The 2024 National Assessment of Educational Progress—also known as the “Nation’s Report Card”—is now out. It shows 12th-graders’ performance slipping to a record low.
According to the report, one-third of seniors are reading at a below-basic level, and only 35 percent are proficient or above. In math, 45 percent are below basic, with just 22 percent meeting proficiency. The proportion of students at the 10th and 25th percentiles has fallen to historic lows, widening the gap between the highest-and lowest-achieving students and leaving many unprepared for life after high school.
The declines reflect the failures of more than a decade of educational policy—specifically, a retreat from expectations that began under the Common Core Standards and continued under the Every Student Succeeds Act.
Declines have not always been so predictable. Under the No Child Left Behind (NCLB) Act, passed in 2002, results were more stable. Reading scores remained 25 percent below-basic and 37 percent proficient, while math scores remained 33 percent below-basic and about 25 percent proficient. As Roberta Rubel Schaefer recently explained for City Journal, NCLB established rigorous, content-rich curriculum standards and tracked schools and students’ performance through regular testing, encouraging a culture of educational excellence.
After 2013, as states adopted the Common Core Standards and later, the Every Student Succeeds Act (ESSA) took effect in 2016, progress declined. Proficiency remained stagnant, while the number of students reading and doing basic math below the basic level increased.
12th Grade NAEP Results (2013–2024)
Year | Reading: Below Basic | Reading Proficient or Above | Math Below Basic | Math Proficient or Above |
2013 | 25% | 37% | 35% | 26% |
2015 | 28% | 37% | 38% | 25% |
2019 | 30% | 37% | 39% | 24% |
2024 | 32% | 34% | 45% | 22% |
Focusing only on overall proficiency misses the deeper failure: the lowest-performing students fell back the worst once Common Core and ESSA took hold. Scores at the 10th and 25th percentiles decreased. Struggling students slipped further behind.
Under NCLB, the lowest-performing students gained 4 points in reading and 6 points in math. After 2013, these gains reversed, with a 6-point drop in reading and 3-point decrease in math after ESSA was implemented. Instead of closing gaps, the reforms widened them, leaving students already behind with the least chance of catching up.

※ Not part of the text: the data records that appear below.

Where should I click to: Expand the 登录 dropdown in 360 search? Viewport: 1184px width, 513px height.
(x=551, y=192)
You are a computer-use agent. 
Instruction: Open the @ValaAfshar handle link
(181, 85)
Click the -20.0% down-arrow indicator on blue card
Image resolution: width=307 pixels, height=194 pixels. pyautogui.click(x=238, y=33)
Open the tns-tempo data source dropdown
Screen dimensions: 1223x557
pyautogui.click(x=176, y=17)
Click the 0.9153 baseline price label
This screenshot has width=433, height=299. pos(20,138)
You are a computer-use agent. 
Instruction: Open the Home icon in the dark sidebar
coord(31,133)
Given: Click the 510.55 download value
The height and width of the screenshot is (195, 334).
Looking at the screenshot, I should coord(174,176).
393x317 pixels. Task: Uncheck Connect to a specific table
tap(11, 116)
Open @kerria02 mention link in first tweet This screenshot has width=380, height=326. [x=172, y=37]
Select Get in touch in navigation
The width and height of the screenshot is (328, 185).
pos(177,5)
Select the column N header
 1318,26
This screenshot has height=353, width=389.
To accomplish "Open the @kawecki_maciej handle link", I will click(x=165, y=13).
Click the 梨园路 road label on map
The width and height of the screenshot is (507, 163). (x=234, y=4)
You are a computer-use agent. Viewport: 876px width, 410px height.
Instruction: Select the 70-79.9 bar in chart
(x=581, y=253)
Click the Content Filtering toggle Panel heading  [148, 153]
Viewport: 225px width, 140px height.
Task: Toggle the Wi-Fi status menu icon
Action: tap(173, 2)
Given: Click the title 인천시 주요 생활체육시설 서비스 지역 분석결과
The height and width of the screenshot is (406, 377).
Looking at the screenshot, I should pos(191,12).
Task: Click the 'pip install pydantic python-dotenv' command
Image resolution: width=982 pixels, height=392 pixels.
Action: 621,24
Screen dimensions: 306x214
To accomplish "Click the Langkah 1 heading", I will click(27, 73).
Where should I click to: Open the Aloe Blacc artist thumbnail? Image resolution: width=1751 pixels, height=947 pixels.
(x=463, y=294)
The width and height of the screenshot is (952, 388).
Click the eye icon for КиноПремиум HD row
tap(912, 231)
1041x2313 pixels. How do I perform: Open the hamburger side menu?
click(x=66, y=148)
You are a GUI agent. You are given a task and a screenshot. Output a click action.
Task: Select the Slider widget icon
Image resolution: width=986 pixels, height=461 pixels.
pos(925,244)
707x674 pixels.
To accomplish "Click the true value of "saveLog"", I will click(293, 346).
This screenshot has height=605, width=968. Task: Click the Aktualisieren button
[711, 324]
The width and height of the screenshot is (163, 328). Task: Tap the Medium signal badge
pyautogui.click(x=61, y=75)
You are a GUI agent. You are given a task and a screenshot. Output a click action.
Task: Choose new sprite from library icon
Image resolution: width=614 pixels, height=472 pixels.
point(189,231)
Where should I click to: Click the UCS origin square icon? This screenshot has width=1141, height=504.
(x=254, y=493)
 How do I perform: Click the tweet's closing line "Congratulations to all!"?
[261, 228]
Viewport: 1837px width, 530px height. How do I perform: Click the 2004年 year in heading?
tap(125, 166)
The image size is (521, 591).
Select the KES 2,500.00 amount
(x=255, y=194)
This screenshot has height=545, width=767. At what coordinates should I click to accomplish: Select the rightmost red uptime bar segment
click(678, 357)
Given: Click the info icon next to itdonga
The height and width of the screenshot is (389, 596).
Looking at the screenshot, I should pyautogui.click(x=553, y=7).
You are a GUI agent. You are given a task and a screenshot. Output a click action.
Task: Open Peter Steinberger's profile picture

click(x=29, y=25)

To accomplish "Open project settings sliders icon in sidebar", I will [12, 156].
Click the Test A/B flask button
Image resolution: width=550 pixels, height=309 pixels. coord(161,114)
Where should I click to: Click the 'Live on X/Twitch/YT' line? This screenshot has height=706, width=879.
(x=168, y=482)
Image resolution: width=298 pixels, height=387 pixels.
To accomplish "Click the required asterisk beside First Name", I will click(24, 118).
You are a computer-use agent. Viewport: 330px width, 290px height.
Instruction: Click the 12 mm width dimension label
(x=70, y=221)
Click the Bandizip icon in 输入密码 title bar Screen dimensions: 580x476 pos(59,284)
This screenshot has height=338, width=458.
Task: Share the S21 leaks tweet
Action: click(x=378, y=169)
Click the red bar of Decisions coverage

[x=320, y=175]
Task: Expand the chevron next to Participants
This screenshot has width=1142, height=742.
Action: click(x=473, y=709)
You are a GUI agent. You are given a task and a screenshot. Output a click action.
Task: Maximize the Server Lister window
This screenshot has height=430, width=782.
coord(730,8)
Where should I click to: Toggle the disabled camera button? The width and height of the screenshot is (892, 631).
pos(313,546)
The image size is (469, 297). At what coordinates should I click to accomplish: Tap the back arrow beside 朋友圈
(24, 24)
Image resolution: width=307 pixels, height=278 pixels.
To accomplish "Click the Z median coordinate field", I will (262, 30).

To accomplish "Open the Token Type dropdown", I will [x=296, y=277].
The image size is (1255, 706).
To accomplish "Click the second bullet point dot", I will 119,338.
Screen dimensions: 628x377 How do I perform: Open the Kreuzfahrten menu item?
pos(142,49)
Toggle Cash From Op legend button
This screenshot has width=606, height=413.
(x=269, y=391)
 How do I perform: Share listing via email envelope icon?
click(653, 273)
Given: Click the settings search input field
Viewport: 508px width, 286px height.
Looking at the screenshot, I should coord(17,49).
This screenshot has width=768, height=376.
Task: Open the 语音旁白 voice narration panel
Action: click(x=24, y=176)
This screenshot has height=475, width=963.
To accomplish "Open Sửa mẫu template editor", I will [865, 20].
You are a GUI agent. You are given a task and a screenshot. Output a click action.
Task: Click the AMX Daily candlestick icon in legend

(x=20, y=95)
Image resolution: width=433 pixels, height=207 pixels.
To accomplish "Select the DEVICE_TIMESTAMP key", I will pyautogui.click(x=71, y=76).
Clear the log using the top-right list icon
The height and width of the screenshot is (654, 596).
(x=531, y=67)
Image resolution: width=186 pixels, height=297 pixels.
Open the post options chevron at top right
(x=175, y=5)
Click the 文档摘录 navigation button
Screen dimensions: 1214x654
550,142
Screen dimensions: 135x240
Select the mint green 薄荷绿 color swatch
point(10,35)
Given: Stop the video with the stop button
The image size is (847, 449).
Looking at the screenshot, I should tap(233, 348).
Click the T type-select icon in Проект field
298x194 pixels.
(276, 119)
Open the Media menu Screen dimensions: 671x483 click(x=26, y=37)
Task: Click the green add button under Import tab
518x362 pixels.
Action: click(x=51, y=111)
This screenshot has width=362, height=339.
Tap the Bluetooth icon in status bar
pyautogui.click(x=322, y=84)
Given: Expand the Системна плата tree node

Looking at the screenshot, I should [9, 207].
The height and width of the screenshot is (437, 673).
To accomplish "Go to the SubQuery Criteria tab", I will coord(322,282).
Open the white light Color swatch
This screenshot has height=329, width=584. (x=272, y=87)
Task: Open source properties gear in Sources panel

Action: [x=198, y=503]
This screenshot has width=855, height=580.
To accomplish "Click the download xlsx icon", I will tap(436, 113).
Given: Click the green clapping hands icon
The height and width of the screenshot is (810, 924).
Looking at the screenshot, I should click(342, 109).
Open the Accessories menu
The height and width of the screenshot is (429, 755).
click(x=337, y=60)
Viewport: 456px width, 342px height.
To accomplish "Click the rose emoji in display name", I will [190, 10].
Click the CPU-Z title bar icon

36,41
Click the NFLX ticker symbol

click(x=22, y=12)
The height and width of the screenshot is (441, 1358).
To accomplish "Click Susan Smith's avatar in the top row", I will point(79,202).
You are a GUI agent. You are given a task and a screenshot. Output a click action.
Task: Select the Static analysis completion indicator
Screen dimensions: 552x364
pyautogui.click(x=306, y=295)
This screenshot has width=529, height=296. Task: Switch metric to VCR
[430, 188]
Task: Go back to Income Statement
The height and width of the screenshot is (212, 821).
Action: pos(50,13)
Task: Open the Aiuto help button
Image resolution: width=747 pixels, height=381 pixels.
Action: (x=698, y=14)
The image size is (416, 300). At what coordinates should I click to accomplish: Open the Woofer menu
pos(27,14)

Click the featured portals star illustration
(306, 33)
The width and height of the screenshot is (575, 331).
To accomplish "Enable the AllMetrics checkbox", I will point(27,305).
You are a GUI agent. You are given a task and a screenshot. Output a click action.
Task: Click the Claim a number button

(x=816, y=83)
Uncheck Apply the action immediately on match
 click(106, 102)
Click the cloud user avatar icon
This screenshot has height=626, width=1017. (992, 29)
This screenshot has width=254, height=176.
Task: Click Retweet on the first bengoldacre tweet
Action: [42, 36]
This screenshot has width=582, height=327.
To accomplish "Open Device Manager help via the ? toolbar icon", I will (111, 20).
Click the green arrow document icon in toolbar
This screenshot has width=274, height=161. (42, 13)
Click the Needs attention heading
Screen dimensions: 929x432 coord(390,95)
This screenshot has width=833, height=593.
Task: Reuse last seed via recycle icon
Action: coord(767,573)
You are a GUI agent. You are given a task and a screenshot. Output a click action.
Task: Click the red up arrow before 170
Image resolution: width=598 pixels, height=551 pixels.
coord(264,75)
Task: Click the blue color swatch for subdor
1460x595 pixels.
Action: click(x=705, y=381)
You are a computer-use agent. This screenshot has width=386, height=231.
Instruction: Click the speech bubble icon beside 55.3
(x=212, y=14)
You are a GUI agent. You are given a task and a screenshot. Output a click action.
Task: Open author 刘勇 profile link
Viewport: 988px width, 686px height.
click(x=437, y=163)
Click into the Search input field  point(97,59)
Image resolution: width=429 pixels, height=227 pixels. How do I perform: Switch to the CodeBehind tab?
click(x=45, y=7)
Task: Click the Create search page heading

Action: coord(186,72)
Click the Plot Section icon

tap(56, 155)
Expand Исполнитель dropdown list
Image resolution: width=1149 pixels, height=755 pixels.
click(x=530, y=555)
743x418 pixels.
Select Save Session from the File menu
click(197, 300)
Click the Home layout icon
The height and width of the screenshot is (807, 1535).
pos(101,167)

The decline is even more evident when observing the Class of 2024 as a cohort. In 2015, when these students were fourth-graders, 36 percent were proficient in reading and 31 percent were below basic. By eighth grade in 2019, only 33 percent were proficient, and 28 percent were below basic. By their senior year, proficiency stood at 34 percent, with 32 percent of those students below basic. Students who struggled early never caught up; their deficits only widened.
Deteriorating performance since 2013 shows up across almost every racial and ethnic group. White, black, and Hispanic students all showed declines in both reading and math. Hispanic students took the largest step backward in math—8 points. The only group to see gains was Asian students, who improved in both subjects.

The outcomes we’re seeing see now reflect a growing toleration of lackluster achievement. While NCLB was far from perfect, it held schools accountable. In 2011, the Obama administration granted states waivers from NCLB in exchange for their adopting college-readiness standards, primarily Common Core, that reduced accountability. In 2015, Congress formally replaced NCLB with ESSA, providing states with more flexibility. Academic progress collapsed as accountability weakened and instruction shifted in the wrong direction.
When ESSA formally replaced NCLB, it left states free to lower the bar and avoid consequences when students were not reaching proficiency. By the time Covid-19 disrupted classrooms, the nation was already in an academic crisis.
The federal era of school reform has proved unsuccessful. As control shifts back to the states, governors and legislatures urgently need to correct course.
First, bring back accountability. States need clear proficiency benchmarks and must enforce consequences when schools fail.
Second, fix the standards. Instead of starting with college and working backward, standards should be built from early grades up so that students can master the basics.
Third, states must track student progress over time and make these data public. Parents and the public deserve clear reporting on whether schools are narrowing academic gaps or students are falling further behind.
The Nation’s Report Card doesn’t just measure student progress; it measures the effectiveness of educational policies. For over a decade, these policies have failed our students, as the 12th-grade results for 2024 make clear. Unless states restore accountability, fix their standards, and ensure transparency, the senior class of 2024 will not be our last lost generation.